Sarah Gloudemans rarely has a slow day. In a typical eight-hour shift as a supervisor at Wendy's, she'll take customer orders, wrap sandwiches, make change and generally fix whatever needs fixing. After work, Sarah might do some grocery shopping or laundry before picking up her 2-year-old daughter, Alizah, at day care and driving to their home in downtown Concord.

Home, in their case, is a shelter.

Since August, Sarah and Alizah have spent their nights in room C3 of the Friends Emergency Shelter, a room the shelter directors call the "overflow bedroom." It's a cramped space, measuring about 8 feet by 6 feet, just large enough to hold Sarah and Alizah's winter clothes, some stuffed animals and children's storybooks. A bunk bed fills about half the room. Mother and daughter share the lower bunk, since the top one is full of down coats and other cold-weather gear.

"It's hard not to keep your head down, but it's not as bad as it seems," Sarah said on a recent evening. "It's different when you've had your own apartment, your own finances. Now I have nothing - just the relationship between me and my kid. We're in a new lifestyle now."

With a full-time job and a toddler, Sarah, 26, might seem an unlikely shelter resident. But she is part of what homeless advocates in Concord say is a worrying trend: working-class families who find themselves without permanent homes. The number of individuals and families seeking shelter in Concord has increased in recent weeks as colder weather takes hold. To help address the problem, city officials hope to

convert the former Dewey School into a temporary winter shelter for families.

"Every year, homelessness is a problem. Every winter, we're in an emergency state. But this winter is a different kind of emergency state," said Jean Tewksbury, program director at the Friends Emergency Housing Program. "We're seeing more and more middle-class, blue-collar people turning up for help. It's everyday people. We are living among them, and we don't even know it."

Collected data entries ->
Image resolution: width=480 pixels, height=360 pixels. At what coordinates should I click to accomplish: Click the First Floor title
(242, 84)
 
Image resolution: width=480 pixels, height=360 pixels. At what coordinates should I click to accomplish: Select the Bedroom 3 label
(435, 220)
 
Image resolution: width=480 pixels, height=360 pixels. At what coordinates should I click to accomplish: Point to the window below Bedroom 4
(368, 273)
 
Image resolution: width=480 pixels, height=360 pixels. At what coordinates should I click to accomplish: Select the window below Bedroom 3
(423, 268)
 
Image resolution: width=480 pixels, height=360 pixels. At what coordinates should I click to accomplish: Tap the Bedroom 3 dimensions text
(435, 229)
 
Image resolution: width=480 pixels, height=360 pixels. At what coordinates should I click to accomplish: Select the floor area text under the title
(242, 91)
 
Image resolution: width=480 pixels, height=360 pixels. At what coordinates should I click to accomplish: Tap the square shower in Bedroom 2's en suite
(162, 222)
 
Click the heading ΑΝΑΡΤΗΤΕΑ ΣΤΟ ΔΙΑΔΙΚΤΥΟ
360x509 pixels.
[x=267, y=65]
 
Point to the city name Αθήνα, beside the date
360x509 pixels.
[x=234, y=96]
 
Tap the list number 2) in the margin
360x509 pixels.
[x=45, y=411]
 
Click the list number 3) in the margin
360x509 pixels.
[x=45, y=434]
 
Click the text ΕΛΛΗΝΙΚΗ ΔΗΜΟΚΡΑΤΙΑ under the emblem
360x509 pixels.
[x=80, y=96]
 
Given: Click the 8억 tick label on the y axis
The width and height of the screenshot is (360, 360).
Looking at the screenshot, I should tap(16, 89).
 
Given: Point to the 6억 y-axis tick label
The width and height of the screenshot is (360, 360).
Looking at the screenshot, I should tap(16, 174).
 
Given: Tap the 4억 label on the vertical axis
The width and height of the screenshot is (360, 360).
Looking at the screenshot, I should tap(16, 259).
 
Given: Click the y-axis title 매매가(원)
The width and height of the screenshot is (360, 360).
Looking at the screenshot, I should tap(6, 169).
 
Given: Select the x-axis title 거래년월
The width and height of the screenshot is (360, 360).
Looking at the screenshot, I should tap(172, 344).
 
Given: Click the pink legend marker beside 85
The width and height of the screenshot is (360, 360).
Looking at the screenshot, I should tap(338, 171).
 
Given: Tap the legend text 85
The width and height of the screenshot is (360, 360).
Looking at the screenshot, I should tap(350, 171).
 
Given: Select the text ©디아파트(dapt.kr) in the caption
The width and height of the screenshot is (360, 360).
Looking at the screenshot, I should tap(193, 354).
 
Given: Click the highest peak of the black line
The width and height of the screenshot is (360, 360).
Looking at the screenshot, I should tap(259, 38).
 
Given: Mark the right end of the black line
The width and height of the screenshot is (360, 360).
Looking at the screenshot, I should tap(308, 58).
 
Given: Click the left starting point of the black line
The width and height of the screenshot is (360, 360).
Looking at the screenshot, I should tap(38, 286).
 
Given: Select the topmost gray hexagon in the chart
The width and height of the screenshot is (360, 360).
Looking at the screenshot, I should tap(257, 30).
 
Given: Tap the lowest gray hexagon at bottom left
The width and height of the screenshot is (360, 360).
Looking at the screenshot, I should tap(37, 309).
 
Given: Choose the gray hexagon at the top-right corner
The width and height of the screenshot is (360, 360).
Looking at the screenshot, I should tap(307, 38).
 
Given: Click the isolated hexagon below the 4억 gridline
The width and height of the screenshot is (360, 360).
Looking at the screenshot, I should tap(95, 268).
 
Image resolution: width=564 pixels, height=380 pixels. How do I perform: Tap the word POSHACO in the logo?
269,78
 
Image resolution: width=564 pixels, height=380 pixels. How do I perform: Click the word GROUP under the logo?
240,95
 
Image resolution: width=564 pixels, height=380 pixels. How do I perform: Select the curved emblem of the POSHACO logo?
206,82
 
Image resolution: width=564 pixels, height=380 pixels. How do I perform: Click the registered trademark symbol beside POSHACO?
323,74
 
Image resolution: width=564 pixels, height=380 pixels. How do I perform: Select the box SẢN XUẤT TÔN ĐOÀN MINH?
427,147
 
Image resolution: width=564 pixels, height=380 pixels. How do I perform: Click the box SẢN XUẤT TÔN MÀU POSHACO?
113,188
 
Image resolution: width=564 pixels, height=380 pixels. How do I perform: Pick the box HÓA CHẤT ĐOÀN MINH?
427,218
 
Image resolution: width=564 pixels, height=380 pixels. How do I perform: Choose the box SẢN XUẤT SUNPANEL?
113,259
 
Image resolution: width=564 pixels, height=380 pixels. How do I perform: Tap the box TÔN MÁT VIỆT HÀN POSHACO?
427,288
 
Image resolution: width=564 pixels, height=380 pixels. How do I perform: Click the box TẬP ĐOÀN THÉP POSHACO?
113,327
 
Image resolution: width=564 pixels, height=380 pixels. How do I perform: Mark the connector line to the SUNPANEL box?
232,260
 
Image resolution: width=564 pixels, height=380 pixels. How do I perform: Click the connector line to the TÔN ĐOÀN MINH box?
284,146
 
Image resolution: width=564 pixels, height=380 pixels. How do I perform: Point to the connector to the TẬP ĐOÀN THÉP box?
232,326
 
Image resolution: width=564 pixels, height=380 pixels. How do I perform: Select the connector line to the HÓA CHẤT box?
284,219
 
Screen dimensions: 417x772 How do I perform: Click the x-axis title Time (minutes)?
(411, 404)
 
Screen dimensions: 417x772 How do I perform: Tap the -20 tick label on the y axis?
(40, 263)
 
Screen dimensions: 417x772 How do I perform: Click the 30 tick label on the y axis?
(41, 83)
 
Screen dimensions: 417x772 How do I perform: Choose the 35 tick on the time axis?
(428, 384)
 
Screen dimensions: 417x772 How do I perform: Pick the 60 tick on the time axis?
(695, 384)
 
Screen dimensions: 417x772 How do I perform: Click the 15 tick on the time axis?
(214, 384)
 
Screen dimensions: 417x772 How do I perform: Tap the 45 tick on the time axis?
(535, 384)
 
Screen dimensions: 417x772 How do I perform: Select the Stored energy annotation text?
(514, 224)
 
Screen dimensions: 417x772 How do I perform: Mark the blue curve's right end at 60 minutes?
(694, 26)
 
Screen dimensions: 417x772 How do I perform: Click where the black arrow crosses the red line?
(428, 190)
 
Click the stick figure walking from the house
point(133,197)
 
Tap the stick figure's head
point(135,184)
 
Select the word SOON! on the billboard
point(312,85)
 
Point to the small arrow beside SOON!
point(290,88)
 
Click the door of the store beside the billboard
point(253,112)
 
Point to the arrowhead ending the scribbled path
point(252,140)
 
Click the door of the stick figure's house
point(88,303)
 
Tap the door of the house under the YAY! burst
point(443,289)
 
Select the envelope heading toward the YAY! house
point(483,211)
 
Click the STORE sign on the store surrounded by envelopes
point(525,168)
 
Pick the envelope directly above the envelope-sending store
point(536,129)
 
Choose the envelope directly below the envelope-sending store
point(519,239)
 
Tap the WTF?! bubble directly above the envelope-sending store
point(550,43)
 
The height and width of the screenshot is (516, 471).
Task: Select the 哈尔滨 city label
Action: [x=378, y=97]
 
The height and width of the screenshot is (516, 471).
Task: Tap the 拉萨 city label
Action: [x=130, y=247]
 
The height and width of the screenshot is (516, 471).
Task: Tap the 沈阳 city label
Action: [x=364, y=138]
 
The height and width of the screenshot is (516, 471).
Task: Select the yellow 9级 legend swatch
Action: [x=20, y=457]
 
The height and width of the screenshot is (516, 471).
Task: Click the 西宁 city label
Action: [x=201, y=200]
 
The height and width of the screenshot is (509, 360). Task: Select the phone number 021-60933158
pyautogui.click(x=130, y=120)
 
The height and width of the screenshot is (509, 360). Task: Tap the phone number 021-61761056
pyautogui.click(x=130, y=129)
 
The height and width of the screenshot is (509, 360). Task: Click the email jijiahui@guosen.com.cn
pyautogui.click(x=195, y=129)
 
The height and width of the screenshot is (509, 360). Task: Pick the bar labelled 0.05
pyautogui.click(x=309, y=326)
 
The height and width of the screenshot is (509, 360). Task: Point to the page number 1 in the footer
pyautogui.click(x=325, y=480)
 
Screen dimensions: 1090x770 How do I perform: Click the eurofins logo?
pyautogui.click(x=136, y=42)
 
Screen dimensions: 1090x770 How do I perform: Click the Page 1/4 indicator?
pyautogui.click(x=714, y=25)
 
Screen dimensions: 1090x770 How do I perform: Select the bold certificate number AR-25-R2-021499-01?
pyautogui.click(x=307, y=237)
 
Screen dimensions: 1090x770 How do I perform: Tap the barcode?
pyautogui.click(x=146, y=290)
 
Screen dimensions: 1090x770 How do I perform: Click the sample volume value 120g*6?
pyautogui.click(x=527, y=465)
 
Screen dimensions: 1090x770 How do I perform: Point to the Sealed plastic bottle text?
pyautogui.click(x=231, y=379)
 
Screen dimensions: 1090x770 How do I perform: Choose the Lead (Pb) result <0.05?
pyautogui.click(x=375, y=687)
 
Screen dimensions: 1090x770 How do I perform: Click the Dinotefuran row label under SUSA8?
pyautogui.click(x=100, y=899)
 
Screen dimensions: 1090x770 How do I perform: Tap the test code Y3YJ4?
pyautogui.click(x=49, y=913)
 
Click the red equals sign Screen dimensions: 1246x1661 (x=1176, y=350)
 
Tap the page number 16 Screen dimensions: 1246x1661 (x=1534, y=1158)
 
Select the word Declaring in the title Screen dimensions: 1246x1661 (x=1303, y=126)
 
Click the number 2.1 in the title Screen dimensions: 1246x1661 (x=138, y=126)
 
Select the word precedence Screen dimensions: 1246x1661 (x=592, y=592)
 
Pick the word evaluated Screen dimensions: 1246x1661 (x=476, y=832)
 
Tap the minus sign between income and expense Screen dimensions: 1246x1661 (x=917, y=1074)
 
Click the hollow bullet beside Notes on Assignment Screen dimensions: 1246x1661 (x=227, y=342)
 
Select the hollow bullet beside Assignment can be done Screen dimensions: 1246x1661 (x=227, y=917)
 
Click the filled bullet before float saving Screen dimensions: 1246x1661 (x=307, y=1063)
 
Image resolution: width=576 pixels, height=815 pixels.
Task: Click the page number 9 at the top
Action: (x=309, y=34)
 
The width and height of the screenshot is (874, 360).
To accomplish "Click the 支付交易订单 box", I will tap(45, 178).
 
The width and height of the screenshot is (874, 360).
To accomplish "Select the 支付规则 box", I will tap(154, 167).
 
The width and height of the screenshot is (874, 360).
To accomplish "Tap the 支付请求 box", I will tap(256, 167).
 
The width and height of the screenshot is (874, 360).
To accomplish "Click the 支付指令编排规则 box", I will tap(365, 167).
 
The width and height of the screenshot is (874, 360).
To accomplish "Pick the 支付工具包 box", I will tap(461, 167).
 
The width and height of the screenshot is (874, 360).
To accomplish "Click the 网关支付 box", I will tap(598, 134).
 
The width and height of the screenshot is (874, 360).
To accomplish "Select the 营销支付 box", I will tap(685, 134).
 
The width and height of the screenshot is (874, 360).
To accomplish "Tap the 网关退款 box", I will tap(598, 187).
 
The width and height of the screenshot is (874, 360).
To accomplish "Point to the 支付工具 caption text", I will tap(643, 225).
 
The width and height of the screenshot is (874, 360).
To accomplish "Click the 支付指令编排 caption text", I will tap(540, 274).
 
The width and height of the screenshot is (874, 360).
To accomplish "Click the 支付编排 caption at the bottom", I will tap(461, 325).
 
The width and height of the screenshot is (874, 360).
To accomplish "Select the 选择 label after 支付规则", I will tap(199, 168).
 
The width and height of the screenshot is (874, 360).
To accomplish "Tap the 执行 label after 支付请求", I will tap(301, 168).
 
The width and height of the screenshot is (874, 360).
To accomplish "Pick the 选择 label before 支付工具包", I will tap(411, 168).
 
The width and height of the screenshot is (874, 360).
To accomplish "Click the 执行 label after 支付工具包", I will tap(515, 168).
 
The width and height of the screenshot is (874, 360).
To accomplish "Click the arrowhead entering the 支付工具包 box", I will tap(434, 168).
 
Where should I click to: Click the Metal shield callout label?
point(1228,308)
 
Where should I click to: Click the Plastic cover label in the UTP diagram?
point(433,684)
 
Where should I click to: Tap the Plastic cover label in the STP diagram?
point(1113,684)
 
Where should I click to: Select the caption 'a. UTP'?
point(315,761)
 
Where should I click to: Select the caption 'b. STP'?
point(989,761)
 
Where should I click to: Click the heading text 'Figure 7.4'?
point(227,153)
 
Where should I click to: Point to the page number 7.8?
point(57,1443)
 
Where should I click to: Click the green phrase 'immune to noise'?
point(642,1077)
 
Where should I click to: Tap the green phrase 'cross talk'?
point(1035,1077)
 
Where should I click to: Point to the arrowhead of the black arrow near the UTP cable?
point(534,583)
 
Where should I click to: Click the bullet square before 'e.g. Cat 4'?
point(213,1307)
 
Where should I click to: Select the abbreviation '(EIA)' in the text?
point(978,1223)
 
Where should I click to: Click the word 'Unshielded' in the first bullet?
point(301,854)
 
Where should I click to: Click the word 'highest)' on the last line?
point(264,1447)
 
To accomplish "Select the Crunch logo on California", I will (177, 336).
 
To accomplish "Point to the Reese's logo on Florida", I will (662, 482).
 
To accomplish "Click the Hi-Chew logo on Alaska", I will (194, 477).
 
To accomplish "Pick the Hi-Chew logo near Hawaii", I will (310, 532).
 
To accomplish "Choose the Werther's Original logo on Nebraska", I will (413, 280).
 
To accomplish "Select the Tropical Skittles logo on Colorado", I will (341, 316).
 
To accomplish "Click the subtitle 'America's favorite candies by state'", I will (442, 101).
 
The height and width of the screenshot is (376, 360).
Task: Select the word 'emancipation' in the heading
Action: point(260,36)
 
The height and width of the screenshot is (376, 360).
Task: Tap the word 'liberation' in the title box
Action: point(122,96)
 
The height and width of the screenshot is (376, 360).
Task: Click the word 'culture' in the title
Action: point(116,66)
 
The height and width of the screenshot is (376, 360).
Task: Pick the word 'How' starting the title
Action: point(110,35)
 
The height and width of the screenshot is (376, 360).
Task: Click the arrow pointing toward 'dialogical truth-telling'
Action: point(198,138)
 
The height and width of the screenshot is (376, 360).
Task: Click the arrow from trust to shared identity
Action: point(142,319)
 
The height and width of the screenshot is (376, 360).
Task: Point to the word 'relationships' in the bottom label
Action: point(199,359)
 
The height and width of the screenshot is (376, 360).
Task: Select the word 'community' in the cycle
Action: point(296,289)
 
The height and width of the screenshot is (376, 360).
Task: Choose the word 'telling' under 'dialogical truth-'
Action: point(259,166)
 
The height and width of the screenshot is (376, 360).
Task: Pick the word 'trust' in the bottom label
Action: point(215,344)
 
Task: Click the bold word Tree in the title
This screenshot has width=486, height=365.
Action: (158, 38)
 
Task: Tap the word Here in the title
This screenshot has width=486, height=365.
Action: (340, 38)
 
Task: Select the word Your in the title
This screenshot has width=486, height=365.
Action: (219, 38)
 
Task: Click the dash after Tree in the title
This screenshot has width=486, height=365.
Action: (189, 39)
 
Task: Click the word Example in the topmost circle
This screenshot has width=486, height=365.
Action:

Stated problem 1 -> From the shelter article, reproduce the passage that starts at "Sarah Gloudemans rarely" and runs through "is a shelter.", swapping "Wendy's" out for "a fast-food restaurant".
Stated problem 2 -> According to the shelter article, about how large is room C3?
Stated problem 3 -> Check each statement against the shelter article: (a) Sarah's daughter is 2 years old. (b) Sarah and Alizah sleep on the top bunk. (c) Jean Tewksbury is program director at the Friends Emergency Housing Program.

Written response 1 ->
Sarah Gloudemans rarely has a slow day. In a typical eight-hour shift as a supervisor at a fast-food restaurant, she'll take customer orders, wrap sandwiches, make change and generally fix whatever needs fixing. After work, Sarah might do some grocery shopping or laundry before picking up her 2-year-old daughter, Alizah, at day care and driving to their home in downtown Concord.

Home, in their case, is a shelter.

Written response 2 -> About 8 feet by 6 feet.

Written response 3 ->
(a) Yes: "her 2-year-old daughter, Alizah."
(b) No: "Mother and daughter share the lower bunk, since the top one is full of down coats and other cold-weather gear."
(c) Yes: "said Jean Tewksbury, program director at the Friends Emergency Housing Program."